La rada ("assemblée") des juges, gravure de Taras Shevchenko (1844)

Rédigés sur un ton modéré dans un style accessible au grand public dans la veine de la tradition anglo-saxonne, les livres de S. Plokhy ont été déjà été traduits en ukrainien, en russe, en biélorusse, en chinois, en lituanien, en estonien, en polonais, en portugais, en espagnol et en roumain, ce qui laisse à penser qu’il aura un impact non négligeable dans le formatage de la perception des événements ukrainiens de plus en plus associés, à tort ou à raison, à l’histoire de la région. Pour ma part, ce sont le double parcours académique soviétique puis ukrainien et nord-américain de cet auteur mais aussi la chronique du Monde des livres [2] qui rend sur un ton alambiqué un éloge – pas vraiment justifié en fin de compte – au livre qui m’ont intrigué et m’ont incité à le lire.

[Données de coordonnées des éléments]
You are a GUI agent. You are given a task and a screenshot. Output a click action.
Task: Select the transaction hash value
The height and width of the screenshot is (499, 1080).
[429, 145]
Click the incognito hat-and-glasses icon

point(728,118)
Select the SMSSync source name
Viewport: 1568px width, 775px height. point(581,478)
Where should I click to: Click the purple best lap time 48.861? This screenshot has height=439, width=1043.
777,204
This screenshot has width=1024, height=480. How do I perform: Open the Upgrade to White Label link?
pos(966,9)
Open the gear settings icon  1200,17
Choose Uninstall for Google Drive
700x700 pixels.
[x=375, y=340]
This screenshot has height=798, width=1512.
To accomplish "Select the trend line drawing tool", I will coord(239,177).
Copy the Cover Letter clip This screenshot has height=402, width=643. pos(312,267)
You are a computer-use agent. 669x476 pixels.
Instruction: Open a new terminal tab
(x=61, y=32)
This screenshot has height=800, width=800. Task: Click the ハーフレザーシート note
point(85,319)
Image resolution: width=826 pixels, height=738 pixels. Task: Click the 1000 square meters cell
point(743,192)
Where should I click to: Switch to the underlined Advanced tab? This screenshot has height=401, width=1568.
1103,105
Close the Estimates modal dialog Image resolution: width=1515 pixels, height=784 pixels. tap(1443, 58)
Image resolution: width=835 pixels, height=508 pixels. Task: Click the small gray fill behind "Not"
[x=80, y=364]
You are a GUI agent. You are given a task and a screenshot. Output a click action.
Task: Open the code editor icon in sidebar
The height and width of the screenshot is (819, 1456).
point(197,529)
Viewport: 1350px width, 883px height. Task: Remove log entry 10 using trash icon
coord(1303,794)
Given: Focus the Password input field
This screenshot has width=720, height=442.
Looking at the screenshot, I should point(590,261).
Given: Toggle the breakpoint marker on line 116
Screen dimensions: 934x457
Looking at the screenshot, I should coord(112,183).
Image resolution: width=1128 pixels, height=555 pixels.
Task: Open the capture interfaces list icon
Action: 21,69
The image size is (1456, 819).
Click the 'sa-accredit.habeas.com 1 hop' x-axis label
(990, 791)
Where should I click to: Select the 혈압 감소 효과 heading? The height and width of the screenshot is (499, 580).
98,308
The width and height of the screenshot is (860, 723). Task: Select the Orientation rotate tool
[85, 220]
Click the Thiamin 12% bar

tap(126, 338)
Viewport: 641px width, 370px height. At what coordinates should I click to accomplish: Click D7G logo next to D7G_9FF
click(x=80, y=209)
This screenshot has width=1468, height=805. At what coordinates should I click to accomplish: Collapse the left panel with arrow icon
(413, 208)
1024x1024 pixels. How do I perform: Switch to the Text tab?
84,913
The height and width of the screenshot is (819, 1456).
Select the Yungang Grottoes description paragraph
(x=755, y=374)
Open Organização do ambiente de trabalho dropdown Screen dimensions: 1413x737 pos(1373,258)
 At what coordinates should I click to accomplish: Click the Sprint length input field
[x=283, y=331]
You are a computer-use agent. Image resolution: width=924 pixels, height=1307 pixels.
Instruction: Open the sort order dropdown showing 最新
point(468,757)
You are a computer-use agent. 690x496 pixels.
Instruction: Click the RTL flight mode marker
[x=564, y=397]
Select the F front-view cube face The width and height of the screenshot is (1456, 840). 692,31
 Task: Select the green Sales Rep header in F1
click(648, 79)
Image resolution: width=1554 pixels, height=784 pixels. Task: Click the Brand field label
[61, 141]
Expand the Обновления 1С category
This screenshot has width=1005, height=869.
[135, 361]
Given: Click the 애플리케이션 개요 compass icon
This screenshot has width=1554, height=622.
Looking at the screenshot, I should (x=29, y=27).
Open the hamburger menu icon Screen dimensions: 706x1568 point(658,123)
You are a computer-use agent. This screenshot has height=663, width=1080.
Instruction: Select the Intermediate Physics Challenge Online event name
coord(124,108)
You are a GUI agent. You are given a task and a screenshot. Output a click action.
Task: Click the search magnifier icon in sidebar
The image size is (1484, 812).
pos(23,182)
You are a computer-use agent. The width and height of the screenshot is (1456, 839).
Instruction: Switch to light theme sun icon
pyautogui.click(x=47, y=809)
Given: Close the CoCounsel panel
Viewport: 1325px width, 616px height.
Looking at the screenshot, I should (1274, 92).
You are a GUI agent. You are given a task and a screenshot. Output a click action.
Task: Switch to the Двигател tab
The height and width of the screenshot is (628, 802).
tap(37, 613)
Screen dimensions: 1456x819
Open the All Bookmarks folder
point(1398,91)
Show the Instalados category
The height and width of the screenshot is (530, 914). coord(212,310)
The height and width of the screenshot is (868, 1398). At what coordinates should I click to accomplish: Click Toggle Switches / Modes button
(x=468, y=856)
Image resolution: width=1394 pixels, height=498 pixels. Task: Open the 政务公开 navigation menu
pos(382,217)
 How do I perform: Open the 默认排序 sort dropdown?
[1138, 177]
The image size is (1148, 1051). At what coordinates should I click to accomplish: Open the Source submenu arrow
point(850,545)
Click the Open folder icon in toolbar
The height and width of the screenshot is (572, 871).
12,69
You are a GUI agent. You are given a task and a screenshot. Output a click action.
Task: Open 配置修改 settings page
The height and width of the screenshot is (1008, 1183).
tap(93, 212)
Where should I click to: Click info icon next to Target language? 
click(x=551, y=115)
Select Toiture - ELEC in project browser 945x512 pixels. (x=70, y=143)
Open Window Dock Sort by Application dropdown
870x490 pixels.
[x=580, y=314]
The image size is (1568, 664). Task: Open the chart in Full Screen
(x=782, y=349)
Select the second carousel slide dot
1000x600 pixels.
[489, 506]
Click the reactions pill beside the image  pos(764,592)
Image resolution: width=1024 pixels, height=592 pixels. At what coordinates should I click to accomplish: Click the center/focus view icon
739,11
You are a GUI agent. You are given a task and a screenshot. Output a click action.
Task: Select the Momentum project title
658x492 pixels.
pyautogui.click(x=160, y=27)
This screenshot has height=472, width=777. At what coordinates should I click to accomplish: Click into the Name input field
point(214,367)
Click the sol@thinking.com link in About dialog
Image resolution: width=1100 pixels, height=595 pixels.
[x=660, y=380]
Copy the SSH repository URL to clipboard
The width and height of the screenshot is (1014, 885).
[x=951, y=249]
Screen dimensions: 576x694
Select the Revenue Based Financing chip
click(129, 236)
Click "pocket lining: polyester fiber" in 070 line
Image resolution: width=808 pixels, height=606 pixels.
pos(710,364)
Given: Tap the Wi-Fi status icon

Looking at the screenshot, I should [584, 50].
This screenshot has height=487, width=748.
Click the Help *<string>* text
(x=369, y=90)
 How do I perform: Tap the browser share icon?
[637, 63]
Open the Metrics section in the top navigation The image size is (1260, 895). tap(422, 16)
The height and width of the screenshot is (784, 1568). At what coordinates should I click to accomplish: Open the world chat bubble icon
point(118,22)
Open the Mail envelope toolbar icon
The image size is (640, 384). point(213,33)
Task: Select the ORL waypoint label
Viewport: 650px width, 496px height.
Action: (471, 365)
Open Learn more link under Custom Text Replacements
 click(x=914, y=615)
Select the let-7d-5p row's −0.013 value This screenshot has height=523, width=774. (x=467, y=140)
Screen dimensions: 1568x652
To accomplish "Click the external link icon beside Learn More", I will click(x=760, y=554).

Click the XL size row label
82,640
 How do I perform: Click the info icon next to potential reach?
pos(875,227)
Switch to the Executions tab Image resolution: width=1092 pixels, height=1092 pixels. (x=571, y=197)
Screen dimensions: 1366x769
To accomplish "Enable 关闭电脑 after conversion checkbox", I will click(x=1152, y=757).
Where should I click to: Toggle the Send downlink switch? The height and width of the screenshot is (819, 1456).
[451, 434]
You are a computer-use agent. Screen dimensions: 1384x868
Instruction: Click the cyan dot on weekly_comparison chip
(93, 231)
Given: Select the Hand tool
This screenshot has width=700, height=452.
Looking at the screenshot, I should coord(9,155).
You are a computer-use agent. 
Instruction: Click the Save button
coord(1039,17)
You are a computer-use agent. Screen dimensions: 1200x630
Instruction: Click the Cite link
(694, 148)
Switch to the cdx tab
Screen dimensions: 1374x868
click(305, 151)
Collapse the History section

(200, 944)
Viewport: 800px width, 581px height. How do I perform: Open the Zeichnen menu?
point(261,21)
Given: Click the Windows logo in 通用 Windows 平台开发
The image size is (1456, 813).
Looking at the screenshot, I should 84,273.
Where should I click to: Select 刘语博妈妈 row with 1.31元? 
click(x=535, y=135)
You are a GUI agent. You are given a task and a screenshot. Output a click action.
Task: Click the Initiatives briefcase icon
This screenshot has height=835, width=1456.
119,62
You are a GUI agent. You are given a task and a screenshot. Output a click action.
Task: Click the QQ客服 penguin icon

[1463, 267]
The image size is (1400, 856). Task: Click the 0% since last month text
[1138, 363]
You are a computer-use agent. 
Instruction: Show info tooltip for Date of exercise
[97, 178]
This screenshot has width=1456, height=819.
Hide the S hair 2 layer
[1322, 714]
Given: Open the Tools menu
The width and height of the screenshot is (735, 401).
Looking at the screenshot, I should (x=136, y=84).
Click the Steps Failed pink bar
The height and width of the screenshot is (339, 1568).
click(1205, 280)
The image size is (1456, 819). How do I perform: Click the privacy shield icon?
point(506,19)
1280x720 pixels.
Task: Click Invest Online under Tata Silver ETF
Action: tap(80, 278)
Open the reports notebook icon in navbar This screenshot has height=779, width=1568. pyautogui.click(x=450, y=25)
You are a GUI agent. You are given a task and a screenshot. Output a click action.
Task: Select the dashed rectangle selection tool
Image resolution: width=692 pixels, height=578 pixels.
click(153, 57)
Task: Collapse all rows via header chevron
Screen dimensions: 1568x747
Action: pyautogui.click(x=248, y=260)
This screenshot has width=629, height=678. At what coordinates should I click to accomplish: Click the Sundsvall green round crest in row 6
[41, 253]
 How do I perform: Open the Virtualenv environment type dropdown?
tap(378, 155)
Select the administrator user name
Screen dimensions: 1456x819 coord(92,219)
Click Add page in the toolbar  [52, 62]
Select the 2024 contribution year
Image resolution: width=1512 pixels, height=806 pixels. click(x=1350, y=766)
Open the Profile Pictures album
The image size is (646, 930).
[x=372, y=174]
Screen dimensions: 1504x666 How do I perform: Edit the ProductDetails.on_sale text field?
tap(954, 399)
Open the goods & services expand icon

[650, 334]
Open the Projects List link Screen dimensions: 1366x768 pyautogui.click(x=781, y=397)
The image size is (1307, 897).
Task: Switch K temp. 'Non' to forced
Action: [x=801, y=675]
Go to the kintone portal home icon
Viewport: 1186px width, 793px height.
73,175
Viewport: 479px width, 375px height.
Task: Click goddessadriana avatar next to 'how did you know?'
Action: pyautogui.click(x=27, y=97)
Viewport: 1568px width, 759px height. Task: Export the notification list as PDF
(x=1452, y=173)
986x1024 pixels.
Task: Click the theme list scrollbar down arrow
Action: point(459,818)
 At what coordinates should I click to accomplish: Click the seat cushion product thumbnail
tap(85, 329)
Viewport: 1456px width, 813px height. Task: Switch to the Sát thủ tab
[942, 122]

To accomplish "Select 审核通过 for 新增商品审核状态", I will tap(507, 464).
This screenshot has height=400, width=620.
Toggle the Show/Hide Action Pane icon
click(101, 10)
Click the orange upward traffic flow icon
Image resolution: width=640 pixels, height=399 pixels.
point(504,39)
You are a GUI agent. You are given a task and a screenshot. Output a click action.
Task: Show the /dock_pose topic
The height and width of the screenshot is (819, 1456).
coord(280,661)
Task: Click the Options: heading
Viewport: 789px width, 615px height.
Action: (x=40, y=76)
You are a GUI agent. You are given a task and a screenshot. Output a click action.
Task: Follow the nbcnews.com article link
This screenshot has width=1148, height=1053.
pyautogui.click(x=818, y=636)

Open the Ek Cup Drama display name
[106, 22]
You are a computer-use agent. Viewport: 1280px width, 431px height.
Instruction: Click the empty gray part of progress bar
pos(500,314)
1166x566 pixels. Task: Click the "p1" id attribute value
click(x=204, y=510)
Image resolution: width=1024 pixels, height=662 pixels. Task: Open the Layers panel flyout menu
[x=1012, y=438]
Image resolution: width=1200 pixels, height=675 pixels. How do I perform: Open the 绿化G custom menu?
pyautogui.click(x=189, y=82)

- [CONSIGNE]
Répondez à ces questions sur l'extrait :
1. Qui est l'auteur de la gravure « La rada ("assemblée") des juges », et de quelle année date-t-elle ?
2. En combien de langues les livres de S. Plokhy ont-ils été traduits ?
3. Outre le double parcours académique de S. Plokhy, quelle chronique a incité à lire le livre ?
Les entrées proviennent d'une source distincte de l'extrait.

- [RÉPONSE ATTENDUE]
1. Taras Shevchenko, en 1844.
2. En dix langues.
3. La chronique du Monde des livres.